- Opening Delimiter -
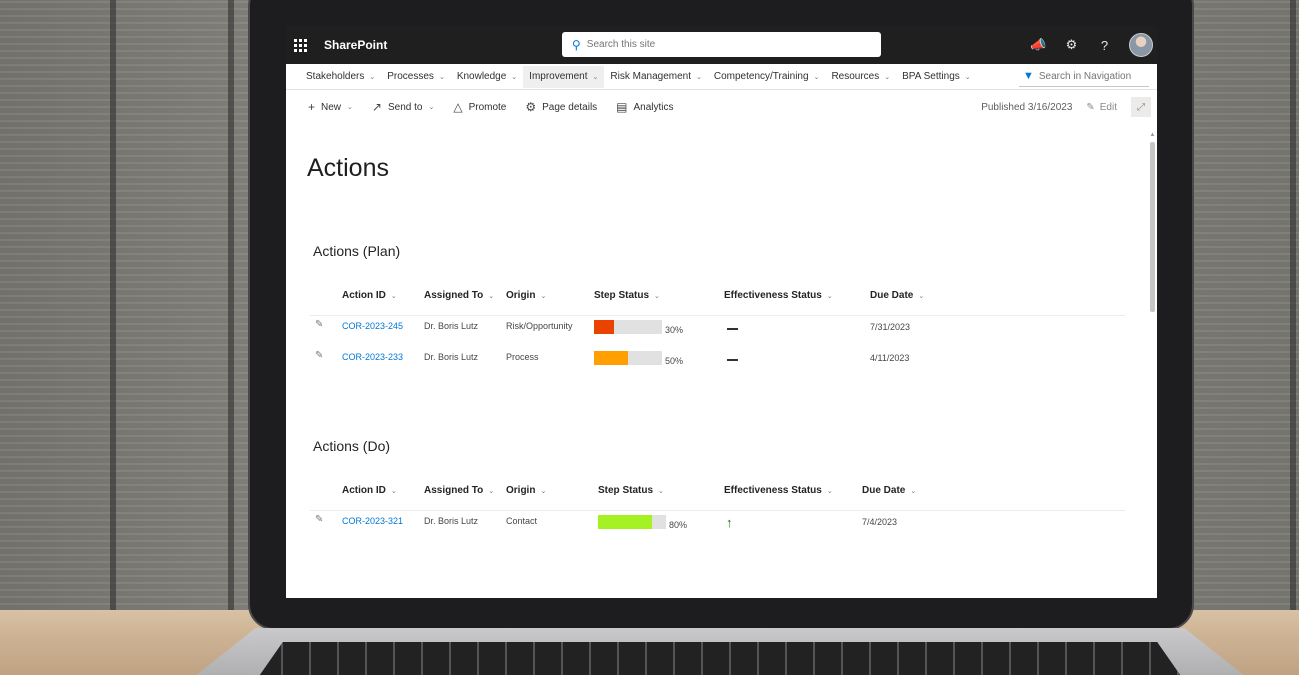 This screenshot has width=1299, height=675. What do you see at coordinates (1141, 45) in the screenshot?
I see `avatar` at bounding box center [1141, 45].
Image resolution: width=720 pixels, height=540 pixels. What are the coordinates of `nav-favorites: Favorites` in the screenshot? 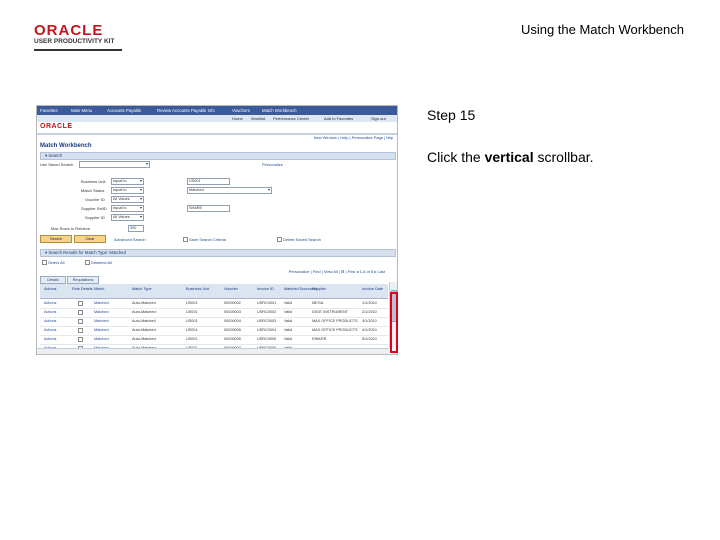 It's located at (49, 110).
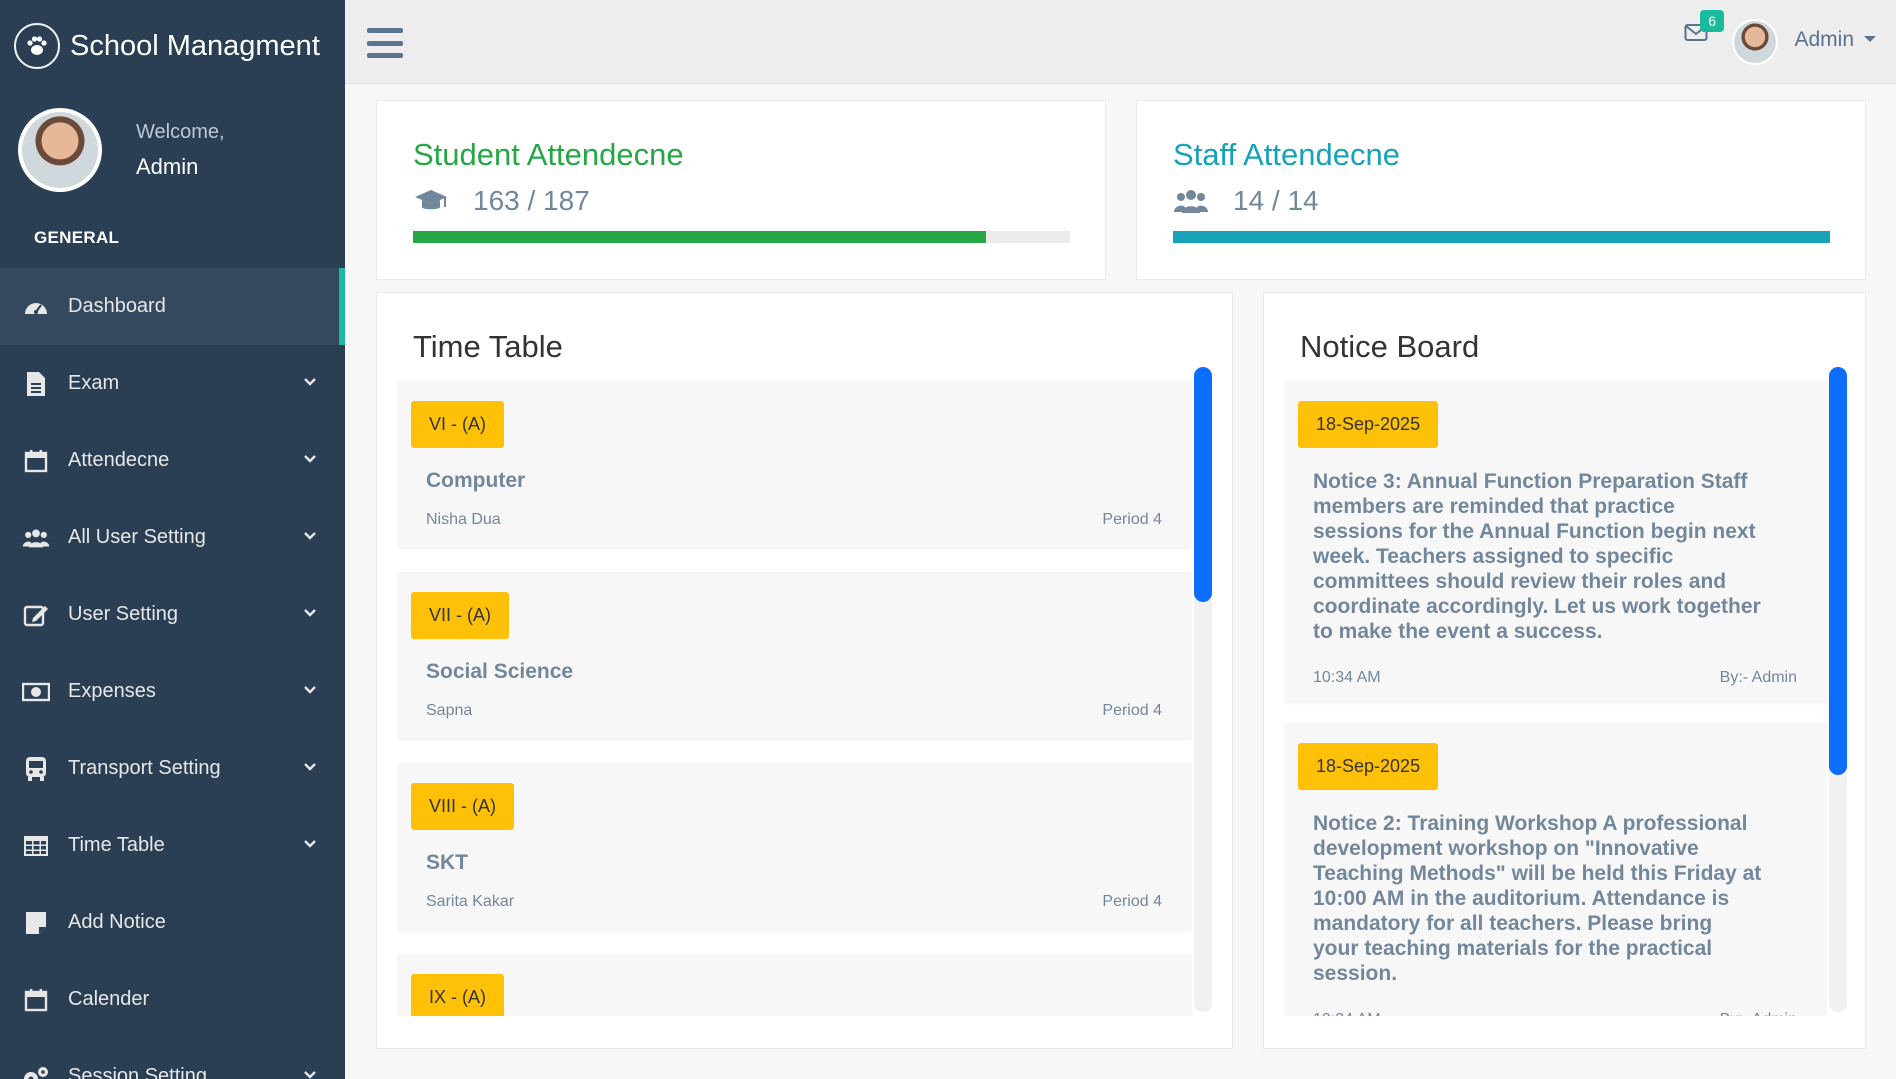 This screenshot has width=1896, height=1079. What do you see at coordinates (172, 1000) in the screenshot?
I see `sidebar-item-calender: Calender` at bounding box center [172, 1000].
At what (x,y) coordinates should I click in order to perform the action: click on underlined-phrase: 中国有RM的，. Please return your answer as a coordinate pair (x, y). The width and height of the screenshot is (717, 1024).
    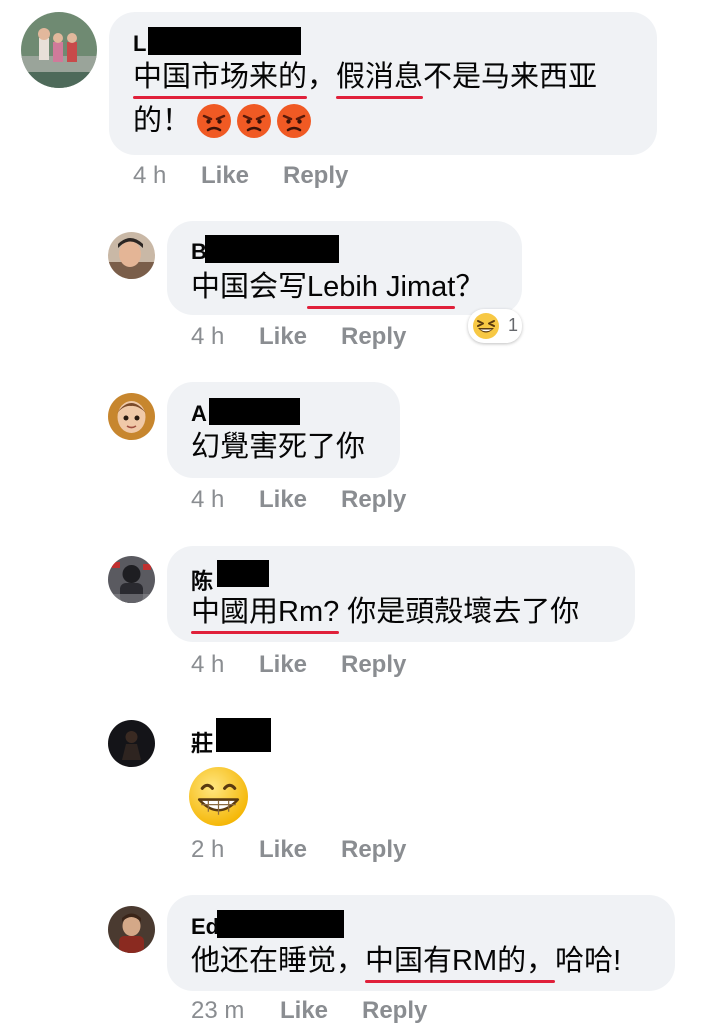
    Looking at the image, I should click on (460, 962).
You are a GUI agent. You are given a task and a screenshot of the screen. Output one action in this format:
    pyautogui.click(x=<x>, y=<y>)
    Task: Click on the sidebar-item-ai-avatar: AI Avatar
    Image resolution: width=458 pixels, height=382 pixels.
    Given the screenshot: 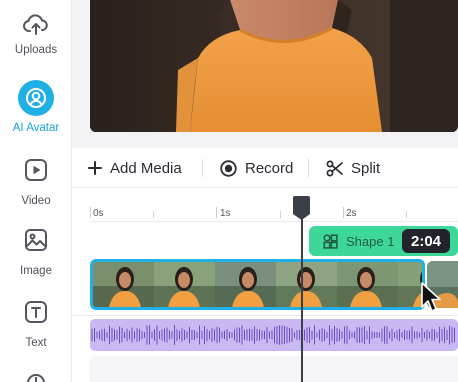 What is the action you would take?
    pyautogui.click(x=36, y=107)
    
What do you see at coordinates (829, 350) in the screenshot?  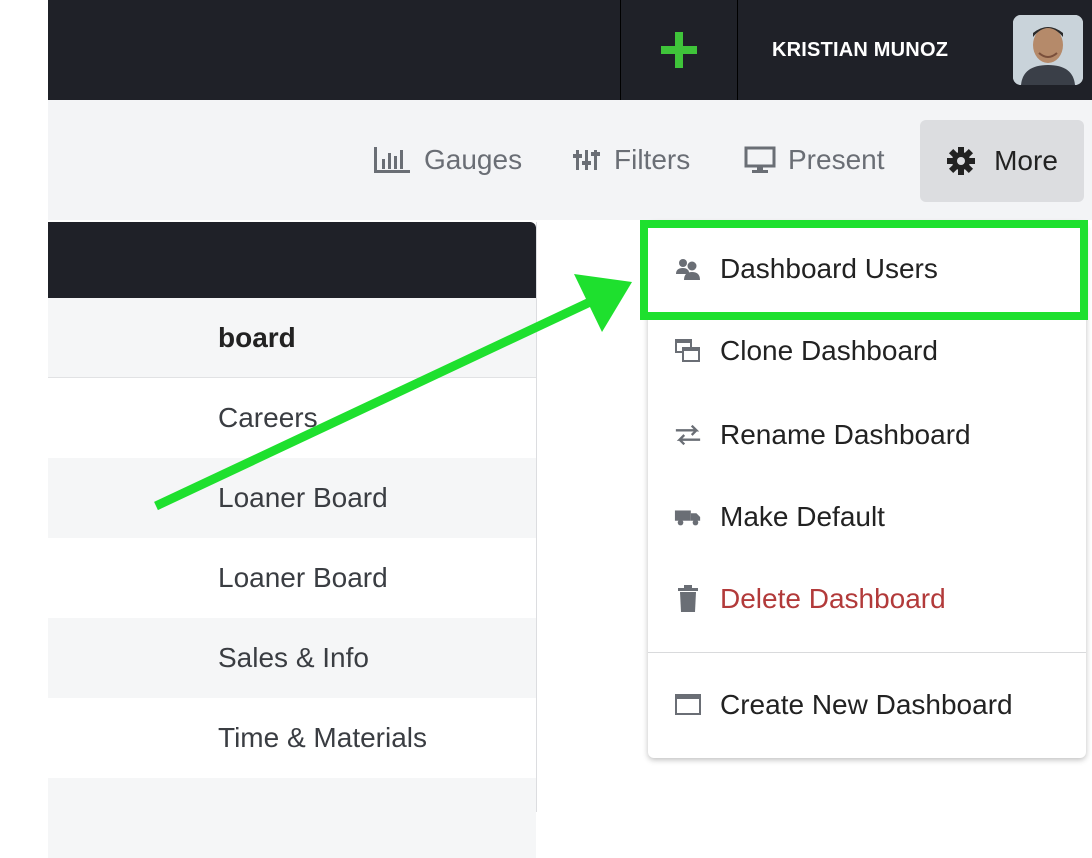 I see `menu-item-label: Clone Dashboard` at bounding box center [829, 350].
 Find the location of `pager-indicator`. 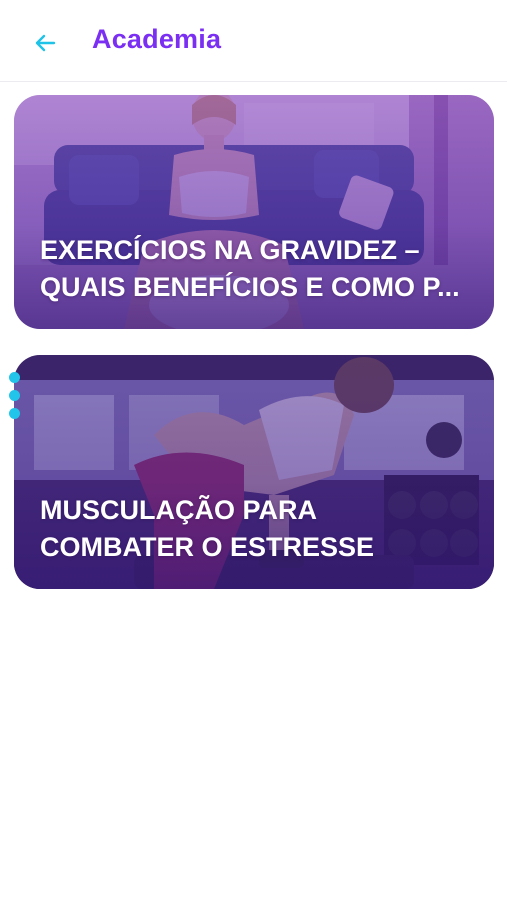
- Closing Delimiter -
TASK GOAL —
Could you rewrite the records starting at the line that contains "You are a GUI" and ending at the line that contains "Image resolution: width=458", changing "one action" to "a single action" and keeping everything else in those lines the same?

RESULT OF THIS EXERCISE —
You are a GUI agent. You are given a task and a screenshot of the screen. Output a single action in this format:
    pyautogui.click(x=<x>, y=<y>)
    Task: Click on the sidebar-item-ai-avatar: AI Avatar
    Image resolution: width=458 pixels, height=382 pixels.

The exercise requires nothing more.